Student Art Accentuates Whitney Groundbreaking Ceremony

Featured image: Amanda Grey and three year-old daughter Adyison racing by Amanda’s piece entitled “Spring Direction.”

 

As reported last fall  by the Ledger, the nearly 11,000 sq. ft. Whitney Building (prior home to the Abbey Ballroom) on UWT’s sprawling campus, originally constructed to house the Methodist Church at 1901 Fawcett Ave., had its official ground-breaking ceremony as UWT’s new Whitney Arts Center.

The May 15 event was held in the Jane Russell Commons area of WPH. Student-artists spent the afternoon setting up many of their own art installations outdoors in light rain. The walk from WPH to the Whitney building (uphill one block from the Swiss) featured many artworks ranging from small cloud-like objects to large and colorful structural pieces.

The main event featured a catered meal with socializing and networking opportunities from six to eight pm. All of the art installations were taken down afterwards. Photos will be posted with the web version of this article.

The drawings for the conversion of the Whitney building show that the balcony will have a computer lab on the west end of the building open to the space below with seating for eight students and two printing stations.

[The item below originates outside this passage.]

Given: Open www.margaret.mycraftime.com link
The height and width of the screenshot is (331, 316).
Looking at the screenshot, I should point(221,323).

The main floor features a large classroom with several separate rooms including: a visual resource library, a seminar room and a work room. The ground floor or basement has the largest area and includes another large classroom with an additional 300 square foot shop area. The ground floor has a large office and a workroom with kitchen appliances. The drawings show a small elevator to provide access for differently-abled students. The upstairs classroom (formerly the congregation seating area of the church) will have a high, vaulted ceiling with large arched windows, perfect for hanging large art installations.

Professor Beverly Naidus, artist, author, and tenured member of the UWT faculty, co-created with UWT’s Senior Lecturer, Tyler Budge, the fledgling “Arts in Community” program which was approved by the IAS faculty in 2007.

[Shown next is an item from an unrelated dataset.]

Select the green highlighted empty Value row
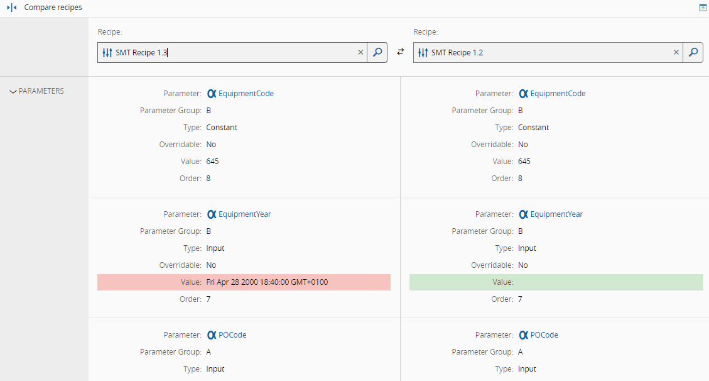The height and width of the screenshot is (381, 709). click(556, 282)
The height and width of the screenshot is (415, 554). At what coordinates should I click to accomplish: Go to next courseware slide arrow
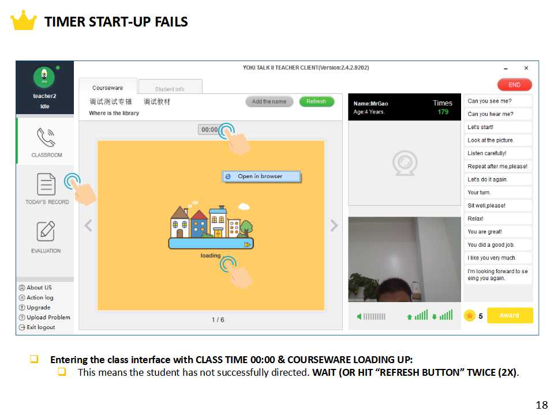tap(334, 225)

Improvements are now in the works to the church building to make it ADA accessible and to have ventilation, lighting, and other updates needed for the art program installed.

Randy Cezan, a UWT senior who is a student-teacher, orchestrated the outdoor art installation project with 16 students, and titled their artworks “Tensegrity”. The project was based on democracy and cooperation. All entries were built in miniature, and the students then voted on their four favorite pieces. No student was to work on the full-scale set-up of the piece that they themselves had designed.

“It is based on an idea by Buckminster Fuller, the geodesic dome guy. ‘Tensegrity’ is the concepts of tension and integrity together,” said Cezan.

The colorful structure of arrows which was set up in front of the basement doors of the Snoqualmie Library building was the work of Amanda Grey, an Arts, Media and Culture junior at UWT.

“I call it ‘Spring Direction,’” said Grey.

Indoors there were also many student-created artworks displayed including posters covering all four walls of the room. The student-artists had been instructed to take the ideas for their forms from nature.

“I saw these tiny little flowers and took the form from them,” said Adrienne Siciliano, about her art-work hanging in Jane Russell Commons during the event. Adrienne has recently been accepted into the Milgard School of Business at UWT.

“Tensegrity” temporary art by UWT art students.